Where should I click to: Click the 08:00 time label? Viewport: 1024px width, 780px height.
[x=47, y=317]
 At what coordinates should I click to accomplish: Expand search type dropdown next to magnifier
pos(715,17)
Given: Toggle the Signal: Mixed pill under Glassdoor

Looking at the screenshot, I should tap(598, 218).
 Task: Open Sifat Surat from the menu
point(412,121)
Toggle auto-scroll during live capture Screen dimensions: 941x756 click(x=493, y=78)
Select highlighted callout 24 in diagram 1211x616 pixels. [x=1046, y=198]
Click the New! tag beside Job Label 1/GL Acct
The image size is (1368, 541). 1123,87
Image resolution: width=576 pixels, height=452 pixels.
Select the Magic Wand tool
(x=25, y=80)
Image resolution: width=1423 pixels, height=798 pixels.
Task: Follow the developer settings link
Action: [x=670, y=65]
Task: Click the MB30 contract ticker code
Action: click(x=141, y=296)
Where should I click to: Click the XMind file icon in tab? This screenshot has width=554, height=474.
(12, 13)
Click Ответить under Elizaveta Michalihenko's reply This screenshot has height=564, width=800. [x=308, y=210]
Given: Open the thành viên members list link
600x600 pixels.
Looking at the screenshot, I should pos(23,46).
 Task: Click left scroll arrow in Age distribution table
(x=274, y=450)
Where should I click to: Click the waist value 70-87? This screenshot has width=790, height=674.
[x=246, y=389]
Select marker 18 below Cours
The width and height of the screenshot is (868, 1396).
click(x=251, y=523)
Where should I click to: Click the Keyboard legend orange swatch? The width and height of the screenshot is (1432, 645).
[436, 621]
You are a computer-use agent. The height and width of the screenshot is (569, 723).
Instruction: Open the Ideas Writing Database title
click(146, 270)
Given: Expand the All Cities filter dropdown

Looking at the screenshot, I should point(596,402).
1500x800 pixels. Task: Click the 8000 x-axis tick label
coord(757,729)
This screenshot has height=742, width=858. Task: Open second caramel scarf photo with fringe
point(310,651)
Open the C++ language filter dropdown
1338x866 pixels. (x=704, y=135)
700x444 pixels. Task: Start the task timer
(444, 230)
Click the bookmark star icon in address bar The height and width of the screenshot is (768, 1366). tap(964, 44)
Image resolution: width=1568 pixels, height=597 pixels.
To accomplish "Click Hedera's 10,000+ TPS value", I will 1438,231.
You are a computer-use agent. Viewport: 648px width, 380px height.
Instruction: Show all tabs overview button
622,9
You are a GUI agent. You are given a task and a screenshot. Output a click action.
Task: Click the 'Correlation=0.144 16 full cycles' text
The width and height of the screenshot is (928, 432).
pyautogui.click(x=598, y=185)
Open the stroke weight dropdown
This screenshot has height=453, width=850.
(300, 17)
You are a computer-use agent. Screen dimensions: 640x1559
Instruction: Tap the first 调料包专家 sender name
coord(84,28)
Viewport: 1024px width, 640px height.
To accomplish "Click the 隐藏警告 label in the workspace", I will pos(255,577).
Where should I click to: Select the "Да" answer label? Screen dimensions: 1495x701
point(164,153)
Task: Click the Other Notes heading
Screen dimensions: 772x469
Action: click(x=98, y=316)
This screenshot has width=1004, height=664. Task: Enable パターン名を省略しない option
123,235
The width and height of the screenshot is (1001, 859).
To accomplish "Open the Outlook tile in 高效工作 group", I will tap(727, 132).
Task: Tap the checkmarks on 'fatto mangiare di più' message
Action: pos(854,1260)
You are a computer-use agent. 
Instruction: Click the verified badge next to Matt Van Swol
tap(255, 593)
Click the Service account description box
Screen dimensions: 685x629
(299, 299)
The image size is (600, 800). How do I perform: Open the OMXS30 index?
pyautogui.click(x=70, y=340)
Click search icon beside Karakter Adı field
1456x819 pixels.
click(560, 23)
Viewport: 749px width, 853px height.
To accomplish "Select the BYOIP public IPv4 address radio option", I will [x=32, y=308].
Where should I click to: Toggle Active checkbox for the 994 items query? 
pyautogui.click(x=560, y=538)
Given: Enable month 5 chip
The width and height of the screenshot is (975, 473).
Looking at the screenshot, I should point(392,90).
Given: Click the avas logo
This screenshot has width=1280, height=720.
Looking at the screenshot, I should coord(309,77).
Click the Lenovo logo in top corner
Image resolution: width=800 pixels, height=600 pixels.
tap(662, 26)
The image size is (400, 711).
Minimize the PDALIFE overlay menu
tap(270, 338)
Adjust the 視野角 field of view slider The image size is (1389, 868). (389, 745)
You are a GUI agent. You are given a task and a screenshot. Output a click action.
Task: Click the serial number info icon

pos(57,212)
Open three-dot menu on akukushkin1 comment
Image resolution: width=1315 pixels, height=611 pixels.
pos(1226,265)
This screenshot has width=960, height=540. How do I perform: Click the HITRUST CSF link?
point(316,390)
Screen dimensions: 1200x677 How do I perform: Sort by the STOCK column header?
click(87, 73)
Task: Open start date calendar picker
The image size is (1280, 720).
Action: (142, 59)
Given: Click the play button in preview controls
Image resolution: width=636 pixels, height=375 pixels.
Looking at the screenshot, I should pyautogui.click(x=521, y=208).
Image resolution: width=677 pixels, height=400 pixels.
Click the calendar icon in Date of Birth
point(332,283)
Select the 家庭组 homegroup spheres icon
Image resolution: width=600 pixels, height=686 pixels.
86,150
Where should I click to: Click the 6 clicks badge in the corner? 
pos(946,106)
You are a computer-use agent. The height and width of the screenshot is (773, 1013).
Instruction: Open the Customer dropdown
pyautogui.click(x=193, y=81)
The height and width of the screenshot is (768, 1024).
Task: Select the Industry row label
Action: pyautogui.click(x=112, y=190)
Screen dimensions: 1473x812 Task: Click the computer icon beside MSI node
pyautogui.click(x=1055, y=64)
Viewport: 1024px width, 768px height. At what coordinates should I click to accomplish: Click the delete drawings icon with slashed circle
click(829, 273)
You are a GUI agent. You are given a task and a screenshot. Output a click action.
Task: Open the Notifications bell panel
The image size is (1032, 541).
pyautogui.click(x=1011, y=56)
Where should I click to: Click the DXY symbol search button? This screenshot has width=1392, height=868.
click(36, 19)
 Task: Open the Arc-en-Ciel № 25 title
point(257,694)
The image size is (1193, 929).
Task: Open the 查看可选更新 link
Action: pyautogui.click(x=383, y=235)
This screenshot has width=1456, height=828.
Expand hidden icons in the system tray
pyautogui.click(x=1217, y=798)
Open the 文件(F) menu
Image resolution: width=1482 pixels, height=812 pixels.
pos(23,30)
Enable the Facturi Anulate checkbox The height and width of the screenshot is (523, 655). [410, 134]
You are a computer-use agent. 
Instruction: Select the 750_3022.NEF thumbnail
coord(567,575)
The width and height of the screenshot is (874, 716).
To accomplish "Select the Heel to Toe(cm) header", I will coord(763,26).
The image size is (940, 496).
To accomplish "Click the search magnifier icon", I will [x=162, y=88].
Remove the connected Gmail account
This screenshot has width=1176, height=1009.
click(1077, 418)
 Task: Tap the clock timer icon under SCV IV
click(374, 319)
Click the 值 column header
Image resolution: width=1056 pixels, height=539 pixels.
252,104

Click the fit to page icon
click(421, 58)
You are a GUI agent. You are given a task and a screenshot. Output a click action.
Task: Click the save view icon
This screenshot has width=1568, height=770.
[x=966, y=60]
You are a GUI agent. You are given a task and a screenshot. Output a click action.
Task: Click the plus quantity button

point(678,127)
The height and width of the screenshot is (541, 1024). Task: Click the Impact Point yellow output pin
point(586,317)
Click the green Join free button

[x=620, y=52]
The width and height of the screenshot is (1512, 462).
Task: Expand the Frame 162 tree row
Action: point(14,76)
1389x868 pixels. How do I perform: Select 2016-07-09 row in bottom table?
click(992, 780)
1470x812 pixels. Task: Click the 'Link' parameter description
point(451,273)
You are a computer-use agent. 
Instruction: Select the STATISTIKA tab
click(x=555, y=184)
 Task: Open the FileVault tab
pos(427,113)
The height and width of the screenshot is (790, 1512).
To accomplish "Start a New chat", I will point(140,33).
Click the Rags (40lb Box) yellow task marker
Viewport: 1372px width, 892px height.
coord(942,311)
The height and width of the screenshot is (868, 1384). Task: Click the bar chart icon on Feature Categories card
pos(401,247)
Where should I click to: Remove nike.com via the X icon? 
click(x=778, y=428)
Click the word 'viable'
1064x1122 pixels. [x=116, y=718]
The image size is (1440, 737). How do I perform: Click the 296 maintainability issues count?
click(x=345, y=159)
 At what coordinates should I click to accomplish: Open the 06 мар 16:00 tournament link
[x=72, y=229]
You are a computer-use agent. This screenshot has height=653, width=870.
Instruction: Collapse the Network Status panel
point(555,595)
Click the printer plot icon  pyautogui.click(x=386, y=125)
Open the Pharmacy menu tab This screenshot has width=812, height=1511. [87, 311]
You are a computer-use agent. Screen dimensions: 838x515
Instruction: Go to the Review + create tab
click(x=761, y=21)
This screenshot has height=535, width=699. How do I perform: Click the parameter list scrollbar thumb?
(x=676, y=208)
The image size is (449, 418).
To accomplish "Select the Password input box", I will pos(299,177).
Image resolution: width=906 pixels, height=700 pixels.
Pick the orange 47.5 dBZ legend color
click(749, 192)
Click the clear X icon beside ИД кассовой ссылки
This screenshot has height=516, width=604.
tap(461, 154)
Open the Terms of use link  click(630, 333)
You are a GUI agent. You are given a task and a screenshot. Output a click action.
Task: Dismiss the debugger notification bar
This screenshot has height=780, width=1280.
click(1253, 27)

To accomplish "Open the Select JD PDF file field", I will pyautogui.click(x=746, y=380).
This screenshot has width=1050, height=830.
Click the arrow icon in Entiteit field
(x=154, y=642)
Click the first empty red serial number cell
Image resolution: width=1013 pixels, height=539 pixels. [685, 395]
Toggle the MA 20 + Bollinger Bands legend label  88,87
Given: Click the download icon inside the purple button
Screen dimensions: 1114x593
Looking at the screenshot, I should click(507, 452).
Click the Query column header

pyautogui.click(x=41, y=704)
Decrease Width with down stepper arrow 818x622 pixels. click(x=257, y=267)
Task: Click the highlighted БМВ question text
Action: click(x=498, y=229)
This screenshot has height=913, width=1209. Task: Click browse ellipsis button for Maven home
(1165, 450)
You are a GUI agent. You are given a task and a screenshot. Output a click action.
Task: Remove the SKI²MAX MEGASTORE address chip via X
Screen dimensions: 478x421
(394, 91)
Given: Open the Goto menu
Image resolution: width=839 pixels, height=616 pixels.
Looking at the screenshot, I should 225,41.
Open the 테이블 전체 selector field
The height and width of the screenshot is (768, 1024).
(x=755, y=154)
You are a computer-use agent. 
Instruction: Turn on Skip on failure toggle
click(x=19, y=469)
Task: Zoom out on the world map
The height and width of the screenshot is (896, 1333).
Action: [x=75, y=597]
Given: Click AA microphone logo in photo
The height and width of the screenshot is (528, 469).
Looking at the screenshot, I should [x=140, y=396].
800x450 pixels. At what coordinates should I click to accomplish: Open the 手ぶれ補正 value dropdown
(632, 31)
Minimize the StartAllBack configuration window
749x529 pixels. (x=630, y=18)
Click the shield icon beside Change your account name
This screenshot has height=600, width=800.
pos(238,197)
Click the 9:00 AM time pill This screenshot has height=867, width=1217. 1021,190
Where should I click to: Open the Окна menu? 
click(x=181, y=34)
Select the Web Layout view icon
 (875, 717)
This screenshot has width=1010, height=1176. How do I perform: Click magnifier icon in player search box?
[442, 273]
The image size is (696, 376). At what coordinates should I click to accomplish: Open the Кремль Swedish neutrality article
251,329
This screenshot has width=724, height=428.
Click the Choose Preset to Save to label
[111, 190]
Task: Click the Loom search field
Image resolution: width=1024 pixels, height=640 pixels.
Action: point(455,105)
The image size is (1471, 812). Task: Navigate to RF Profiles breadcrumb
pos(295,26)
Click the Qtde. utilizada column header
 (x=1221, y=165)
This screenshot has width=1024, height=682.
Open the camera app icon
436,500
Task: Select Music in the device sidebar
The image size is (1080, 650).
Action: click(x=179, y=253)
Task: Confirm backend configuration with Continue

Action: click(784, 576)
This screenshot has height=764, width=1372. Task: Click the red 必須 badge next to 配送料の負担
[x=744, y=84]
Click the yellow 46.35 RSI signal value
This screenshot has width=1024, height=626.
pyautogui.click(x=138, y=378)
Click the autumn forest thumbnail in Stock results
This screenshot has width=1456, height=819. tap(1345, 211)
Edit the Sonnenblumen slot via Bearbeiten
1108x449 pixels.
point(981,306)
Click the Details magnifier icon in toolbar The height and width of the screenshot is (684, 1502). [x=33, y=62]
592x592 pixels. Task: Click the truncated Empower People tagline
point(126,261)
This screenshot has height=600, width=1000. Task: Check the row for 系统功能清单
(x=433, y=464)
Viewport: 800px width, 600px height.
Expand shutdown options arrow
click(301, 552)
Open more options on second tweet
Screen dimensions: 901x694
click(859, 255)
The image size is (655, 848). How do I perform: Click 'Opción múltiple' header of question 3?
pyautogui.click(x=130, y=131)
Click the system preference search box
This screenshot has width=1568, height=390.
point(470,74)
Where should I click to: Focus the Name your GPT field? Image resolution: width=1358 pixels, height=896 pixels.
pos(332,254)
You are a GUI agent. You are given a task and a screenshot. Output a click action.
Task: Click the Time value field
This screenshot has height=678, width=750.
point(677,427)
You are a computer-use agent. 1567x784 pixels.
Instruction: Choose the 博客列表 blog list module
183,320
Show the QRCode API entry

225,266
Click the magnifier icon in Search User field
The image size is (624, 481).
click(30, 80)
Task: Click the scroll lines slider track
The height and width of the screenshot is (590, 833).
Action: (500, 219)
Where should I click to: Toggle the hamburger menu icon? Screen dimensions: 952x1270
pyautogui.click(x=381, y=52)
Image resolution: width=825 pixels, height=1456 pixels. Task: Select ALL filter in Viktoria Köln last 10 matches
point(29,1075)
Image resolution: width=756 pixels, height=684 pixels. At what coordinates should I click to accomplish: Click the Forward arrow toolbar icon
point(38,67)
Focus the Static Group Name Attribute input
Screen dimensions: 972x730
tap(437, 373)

Problem to work on:
Go back to the listing above. Copy word for word the lines from the one with "Open the C++ language filter dropdown" through the one with "Task: Click the 'Correlation=0.144", and nothing more.

Answer for this exercise:
Open the C++ language filter dropdown
1338x866 pixels. (x=704, y=135)
700x444 pixels. Task: Start the task timer
(444, 230)
Click the bookmark star icon in address bar The height and width of the screenshot is (768, 1366). tap(964, 44)
Image resolution: width=1568 pixels, height=597 pixels.
To accomplish "Click Hedera's 10,000+ TPS value", I will 1438,231.
You are a computer-use agent. Viewport: 648px width, 380px height.
Instruction: Show all tabs overview button
622,9
You are a GUI agent. You are given a task and a screenshot. Output a click action.
Task: Click the 'Correlation=0.144 16 full cycles' text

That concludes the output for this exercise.